#### TASK INSTRUCTIONS:
Rewrite the lines from the line with "Task: Select the alarm clock alert component" to the line with "Looking at the screenshot, I should (2089, 508).", changing every "image size" to "frame size" and leaving everything else unchanged.

#### DATASET ENTRIES:
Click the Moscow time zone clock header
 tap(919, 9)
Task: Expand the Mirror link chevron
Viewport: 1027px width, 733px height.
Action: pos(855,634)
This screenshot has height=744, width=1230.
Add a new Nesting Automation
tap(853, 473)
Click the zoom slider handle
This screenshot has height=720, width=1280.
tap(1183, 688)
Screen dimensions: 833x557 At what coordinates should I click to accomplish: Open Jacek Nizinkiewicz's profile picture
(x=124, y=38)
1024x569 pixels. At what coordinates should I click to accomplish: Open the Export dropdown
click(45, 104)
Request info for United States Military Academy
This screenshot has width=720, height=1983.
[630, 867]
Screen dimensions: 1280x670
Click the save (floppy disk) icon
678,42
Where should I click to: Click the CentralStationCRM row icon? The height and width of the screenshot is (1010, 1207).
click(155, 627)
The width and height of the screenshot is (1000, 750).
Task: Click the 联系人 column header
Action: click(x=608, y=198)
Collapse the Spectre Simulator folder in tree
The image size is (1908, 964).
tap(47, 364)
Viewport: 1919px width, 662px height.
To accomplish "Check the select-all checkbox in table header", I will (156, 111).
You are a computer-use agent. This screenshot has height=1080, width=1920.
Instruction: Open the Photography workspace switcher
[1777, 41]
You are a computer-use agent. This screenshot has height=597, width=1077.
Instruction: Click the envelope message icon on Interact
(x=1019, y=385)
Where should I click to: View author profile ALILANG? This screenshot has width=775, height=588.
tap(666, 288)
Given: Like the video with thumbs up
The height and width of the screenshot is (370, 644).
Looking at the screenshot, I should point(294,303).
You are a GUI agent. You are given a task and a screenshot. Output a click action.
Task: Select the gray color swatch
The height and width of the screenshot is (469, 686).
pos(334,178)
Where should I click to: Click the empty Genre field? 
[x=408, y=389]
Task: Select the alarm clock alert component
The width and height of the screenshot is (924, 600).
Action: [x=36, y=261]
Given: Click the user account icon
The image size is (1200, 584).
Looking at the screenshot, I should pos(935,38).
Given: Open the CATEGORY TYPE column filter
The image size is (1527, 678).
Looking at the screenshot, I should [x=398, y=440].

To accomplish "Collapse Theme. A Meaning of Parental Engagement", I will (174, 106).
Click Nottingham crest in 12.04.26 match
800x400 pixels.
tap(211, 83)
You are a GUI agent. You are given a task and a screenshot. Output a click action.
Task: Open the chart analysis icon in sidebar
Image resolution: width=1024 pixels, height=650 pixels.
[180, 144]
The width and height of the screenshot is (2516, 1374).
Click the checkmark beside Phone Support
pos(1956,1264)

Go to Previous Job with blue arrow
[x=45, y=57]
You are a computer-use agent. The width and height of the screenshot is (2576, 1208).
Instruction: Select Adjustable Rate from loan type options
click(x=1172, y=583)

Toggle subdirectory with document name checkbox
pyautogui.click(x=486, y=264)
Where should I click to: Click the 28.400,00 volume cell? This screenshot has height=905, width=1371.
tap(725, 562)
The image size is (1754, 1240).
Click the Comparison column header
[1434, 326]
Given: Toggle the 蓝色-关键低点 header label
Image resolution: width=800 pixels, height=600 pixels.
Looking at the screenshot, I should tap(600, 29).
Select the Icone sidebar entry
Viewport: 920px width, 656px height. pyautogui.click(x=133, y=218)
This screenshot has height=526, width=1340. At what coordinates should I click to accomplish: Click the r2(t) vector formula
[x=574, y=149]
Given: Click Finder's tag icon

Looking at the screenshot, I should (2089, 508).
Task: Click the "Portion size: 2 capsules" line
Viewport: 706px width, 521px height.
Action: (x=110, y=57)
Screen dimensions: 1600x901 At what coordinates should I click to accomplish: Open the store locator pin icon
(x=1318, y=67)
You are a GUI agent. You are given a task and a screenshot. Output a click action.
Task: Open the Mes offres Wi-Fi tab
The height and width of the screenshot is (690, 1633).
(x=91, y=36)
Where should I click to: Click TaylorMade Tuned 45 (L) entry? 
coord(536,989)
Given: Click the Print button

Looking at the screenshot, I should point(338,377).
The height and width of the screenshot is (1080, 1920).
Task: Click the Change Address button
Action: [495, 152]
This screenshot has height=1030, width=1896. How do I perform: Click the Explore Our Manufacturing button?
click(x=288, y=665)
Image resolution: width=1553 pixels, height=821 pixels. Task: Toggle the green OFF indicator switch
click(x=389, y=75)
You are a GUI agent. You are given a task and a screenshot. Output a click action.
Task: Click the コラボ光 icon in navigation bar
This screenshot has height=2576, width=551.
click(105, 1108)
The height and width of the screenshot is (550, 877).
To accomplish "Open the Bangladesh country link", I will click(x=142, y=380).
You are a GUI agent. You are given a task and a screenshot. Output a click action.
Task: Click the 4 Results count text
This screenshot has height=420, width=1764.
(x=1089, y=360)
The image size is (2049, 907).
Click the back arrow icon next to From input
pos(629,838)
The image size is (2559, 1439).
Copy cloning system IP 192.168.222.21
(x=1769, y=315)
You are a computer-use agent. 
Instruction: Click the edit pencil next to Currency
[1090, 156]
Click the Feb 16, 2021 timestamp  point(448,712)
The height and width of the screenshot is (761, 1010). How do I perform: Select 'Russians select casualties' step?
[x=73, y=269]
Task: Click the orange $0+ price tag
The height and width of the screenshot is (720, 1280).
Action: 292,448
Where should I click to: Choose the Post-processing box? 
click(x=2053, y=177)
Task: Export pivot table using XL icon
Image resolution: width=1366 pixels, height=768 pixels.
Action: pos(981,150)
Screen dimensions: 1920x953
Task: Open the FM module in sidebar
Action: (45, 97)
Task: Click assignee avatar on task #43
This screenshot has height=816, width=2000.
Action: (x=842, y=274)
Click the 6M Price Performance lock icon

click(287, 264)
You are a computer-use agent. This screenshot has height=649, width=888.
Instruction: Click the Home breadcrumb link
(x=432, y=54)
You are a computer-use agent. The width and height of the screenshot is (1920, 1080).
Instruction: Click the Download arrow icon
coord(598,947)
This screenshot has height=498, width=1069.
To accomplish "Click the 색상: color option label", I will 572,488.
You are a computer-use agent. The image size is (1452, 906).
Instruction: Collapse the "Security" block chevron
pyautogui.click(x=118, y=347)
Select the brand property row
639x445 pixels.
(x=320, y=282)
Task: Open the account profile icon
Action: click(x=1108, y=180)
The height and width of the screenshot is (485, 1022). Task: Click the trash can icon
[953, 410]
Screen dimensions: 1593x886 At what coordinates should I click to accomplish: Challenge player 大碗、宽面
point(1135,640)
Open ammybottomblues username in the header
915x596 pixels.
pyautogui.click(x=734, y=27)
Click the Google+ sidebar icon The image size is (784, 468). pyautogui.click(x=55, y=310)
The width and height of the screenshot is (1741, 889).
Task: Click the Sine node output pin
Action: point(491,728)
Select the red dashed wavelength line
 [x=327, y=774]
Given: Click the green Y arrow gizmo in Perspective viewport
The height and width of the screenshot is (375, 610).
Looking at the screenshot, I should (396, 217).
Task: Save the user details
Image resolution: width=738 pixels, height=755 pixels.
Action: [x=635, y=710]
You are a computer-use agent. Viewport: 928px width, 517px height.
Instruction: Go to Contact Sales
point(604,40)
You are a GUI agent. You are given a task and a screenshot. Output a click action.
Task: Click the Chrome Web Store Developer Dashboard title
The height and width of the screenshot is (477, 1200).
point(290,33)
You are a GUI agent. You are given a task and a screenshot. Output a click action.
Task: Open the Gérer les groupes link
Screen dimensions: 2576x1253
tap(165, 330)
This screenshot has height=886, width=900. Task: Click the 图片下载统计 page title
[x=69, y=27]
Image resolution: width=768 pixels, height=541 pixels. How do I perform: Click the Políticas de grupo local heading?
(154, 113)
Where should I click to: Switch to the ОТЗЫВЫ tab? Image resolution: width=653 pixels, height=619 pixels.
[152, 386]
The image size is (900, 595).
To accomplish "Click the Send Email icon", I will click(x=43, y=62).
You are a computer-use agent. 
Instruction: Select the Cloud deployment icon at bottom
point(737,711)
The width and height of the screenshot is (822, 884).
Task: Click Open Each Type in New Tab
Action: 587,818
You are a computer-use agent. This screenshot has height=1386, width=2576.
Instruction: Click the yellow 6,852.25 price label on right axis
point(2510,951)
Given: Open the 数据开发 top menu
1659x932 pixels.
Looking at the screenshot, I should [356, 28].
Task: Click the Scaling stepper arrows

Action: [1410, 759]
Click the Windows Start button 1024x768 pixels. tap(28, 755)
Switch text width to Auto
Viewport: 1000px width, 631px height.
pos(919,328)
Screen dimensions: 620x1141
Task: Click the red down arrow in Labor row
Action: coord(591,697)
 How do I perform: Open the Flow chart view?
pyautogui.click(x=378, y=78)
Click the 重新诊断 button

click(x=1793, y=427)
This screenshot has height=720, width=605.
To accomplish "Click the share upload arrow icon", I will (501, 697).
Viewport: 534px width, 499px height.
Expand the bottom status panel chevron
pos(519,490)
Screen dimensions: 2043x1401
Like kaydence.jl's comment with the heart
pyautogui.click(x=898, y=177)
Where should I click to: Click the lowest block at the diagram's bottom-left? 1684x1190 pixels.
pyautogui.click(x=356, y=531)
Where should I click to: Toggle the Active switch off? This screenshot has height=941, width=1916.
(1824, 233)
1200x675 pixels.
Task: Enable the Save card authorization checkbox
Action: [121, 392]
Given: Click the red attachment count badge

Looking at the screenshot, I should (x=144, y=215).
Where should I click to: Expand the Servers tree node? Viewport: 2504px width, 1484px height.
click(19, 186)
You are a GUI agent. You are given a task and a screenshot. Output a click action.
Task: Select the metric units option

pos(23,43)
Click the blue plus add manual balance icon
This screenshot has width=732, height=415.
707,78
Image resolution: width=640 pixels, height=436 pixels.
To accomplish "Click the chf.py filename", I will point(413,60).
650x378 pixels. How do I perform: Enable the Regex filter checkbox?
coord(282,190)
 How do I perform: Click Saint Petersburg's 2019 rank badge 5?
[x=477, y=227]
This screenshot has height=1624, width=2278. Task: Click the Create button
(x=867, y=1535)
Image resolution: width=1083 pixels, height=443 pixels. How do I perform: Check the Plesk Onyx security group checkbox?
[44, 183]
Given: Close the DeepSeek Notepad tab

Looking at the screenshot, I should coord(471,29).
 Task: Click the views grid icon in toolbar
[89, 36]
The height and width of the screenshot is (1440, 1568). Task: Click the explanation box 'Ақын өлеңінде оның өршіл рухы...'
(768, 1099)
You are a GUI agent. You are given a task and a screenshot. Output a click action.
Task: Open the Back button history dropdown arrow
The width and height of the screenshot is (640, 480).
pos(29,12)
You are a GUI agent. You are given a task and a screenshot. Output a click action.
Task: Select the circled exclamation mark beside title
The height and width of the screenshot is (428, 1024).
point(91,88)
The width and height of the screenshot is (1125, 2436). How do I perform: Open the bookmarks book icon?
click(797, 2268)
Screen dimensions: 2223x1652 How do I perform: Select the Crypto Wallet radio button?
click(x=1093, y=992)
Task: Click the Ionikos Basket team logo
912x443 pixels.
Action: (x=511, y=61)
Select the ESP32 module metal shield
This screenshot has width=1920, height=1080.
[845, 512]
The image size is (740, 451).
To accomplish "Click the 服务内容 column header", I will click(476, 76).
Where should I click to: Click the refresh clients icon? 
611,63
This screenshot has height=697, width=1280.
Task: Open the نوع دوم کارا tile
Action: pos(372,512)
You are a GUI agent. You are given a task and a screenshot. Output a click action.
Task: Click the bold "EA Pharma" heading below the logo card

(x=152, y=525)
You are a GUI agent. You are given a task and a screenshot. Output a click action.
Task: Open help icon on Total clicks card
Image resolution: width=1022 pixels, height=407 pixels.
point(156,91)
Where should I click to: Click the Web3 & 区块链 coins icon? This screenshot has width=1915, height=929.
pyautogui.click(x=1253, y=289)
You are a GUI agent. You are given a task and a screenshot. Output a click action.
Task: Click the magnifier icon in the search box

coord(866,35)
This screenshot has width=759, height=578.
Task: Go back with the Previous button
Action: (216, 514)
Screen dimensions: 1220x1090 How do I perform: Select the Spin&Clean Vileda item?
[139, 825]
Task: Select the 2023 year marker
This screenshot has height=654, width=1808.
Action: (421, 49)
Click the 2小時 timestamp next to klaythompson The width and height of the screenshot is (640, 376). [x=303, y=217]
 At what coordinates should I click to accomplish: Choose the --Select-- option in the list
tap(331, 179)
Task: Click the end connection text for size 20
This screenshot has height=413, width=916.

#### FINAL RESULT:
Task: Select the alarm clock alert component
The width and height of the screenshot is (924, 600).
Action: [x=36, y=261]
Given: Click the user account icon
The frame size is (1200, 584).
Looking at the screenshot, I should pos(935,38).
Given: Open the CATEGORY TYPE column filter
The frame size is (1527, 678).
Looking at the screenshot, I should [x=398, y=440].

To accomplish "Collapse Theme. A Meaning of Parental Engagement", I will (174, 106).
Click Nottingham crest in 12.04.26 match
800x400 pixels.
tap(211, 83)
You are a GUI agent. You are given a task and a screenshot. Output a click action.
Task: Open the chart analysis icon in sidebar
Image resolution: width=1024 pixels, height=650 pixels.
[180, 144]
The width and height of the screenshot is (2516, 1374).
Click the checkmark beside Phone Support
pos(1956,1264)

Go to Previous Job with blue arrow
[x=45, y=57]
You are a computer-use agent. The width and height of the screenshot is (2576, 1208).
Instruction: Select Adjustable Rate from loan type options
click(x=1172, y=583)

Toggle subdirectory with document name checkbox
pyautogui.click(x=486, y=264)
Where should I click to: Click the 28.400,00 volume cell? This screenshot has height=905, width=1371.
tap(725, 562)
The frame size is (1754, 1240).
Click the Comparison column header
[1434, 326]
Given: Toggle the 蓝色-关键低点 header label
Image resolution: width=800 pixels, height=600 pixels.
Looking at the screenshot, I should tap(600, 29).
Select the Icone sidebar entry
Viewport: 920px width, 656px height. pyautogui.click(x=133, y=218)
This screenshot has height=526, width=1340. At what coordinates should I click to accomplish: Click the r2(t) vector formula
[x=574, y=149]
Given: Click Finder's tag icon

Looking at the screenshot, I should (2089, 508).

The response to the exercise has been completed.